Sindicatos federais filiados à CNTSS/CUT aprovam “estado de greve” a partir de 25/06 se governo não apresentar propostas

Confederação aguarda resposta do governo federal até 20 de junho; servidores federais da CNTSS/CUT marcam nova Plenária Nacional para 03 de julho para discutir possível greve por tempo indeterminado

Escrito por: Assessoria de Imprensa CNTSS/CUT

Os sindicatos dos servidores públicos federais filiados à CNTSS/CUT – Confederação Nacional dos Trabalhadores em Seguridade Social, reunidos em Plenária Nacional na quarta-feira, 17 de junho, em Brasília, deliberaram por entrar em “estado de greve” a partir de 25 de junho caso o governo federal não apresente propostas para a pauta de reivindicações da campanha salarial unificada de 2015. A decisão foi aprovada por unanimidade pelos dirigentes dos Estados presentes à Plenária: Goiás, São Paulo, Rio de Janeiro, Bahia, Alagoas, Sergipe, Maranhão, Pernambuco e do Distrito Federal.

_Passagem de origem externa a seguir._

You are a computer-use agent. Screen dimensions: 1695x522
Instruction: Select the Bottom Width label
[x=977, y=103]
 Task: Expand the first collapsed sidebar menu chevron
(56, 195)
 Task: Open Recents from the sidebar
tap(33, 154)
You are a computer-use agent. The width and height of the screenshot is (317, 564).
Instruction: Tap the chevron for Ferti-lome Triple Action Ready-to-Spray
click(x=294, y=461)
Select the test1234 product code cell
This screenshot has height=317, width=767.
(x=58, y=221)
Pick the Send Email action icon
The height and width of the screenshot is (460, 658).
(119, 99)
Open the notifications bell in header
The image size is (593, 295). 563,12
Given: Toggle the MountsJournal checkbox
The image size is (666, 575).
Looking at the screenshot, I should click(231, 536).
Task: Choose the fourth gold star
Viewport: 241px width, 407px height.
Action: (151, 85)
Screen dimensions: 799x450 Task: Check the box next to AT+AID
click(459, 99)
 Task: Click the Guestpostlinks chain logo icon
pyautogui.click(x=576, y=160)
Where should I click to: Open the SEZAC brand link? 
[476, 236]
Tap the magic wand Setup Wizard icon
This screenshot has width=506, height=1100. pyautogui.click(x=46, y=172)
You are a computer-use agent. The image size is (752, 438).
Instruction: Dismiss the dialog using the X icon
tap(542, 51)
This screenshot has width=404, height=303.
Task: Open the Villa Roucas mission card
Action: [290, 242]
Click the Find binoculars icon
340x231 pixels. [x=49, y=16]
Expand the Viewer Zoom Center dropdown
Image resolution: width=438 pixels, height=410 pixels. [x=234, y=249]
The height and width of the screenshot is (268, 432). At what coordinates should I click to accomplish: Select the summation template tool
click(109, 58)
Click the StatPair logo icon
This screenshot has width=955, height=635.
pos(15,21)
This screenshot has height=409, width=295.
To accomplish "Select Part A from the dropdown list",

Em 10 de junho, a Confederação enviou ofício ao secretário de Relações do Trabalho do MPOG – Ministério do Planejamento, Orçamento e Gestão, Sérgio Mendonça, cobrando uma posição oficial para pauta de reivindicações da campanha salarial dos servidores públicos federais. O documento estipula como prazo máximo de resposta a data de 20 de junho. Os dirigentes dos sindicatos federais presentes à Plenária Nacional decidiram que este será o prazo máximo para obtenção do retorno do Ministério.

A CNTSS/CUT tem insistido com os interlocutores do governo federal para obter respostas. Foi acertado também que serão procuradas as demais entidades dos servidores federais para que o processo possa se dar de forma unificada. Uma nova Plenária dos Servidores Públicos Federais da CNTSS/CUT está marcada para 03 de julho, quando será feita uma avaliação e discutida a possibilidade de greve geral por tempo indeterminado.

De acordo com o presidente da CNTSS/CUT, Sandro Cezar, que também participa da Mesa Nacional de Negociação do MPOG, não foi encaminhada até o momento nenhuma proposta às principais reivindicações. Só foram apresentados estudos comparativos, sem que seja tomada qualquer decisão. Apenas questões pontuais como simulações para a cesta de benefícios, auxílio alimentação, creche, transporte e o per capta para planos de saúde foram abordadas, mas não foram oficializadas por documento às entidades.

O presidente da Confederação informou que não aconteceu a Audiência prevista para 10 de junho. “Foi avaliado que os trabalhadores estão com a paciência se esgotando. Há um clima de insatisfação que se amplia não só pela questão da campanha salarial, mas também pelas condições precárias para o trabalho, assim como para garantir melhor atendimento aos usuários dos serviços prestados por estes profissionais”, afirma.

Foi ponderado pelos dirigentes que, mesmo com o cenário de insatisfação crescente, há sempre um grau de dificuldade para mobilização que tem que ser minimizado para que haja adesão expressiva dos trabalhadores caso seja decretada a greve por tempo indeterminado. São situações que as lideranças dos Sindicatos filiados à Confederação deverão dialogar com os trabalhadores de suas bases para construir o processo de greve.

Ficou definido que as entidades filiadas à CNTSS/CUT continuem acompanhando a agenda de mobilização do “Fórum Nacional em Defesa dos Servidores e Serviços Públicos”, que reúne outras 31 entidades além da Confederação. Os Sindicatos devem participar no dia 25 de junho do “Dia Nacional de Paralisação”, com a orientação de que no INSS – Instituto Nacional do Seguro Social seja atendido somente os casos com agendamentos prévios. Também foi deliberado que os sindicados devem estar atentos ao calendário que estará sendo proposto pela Confederação.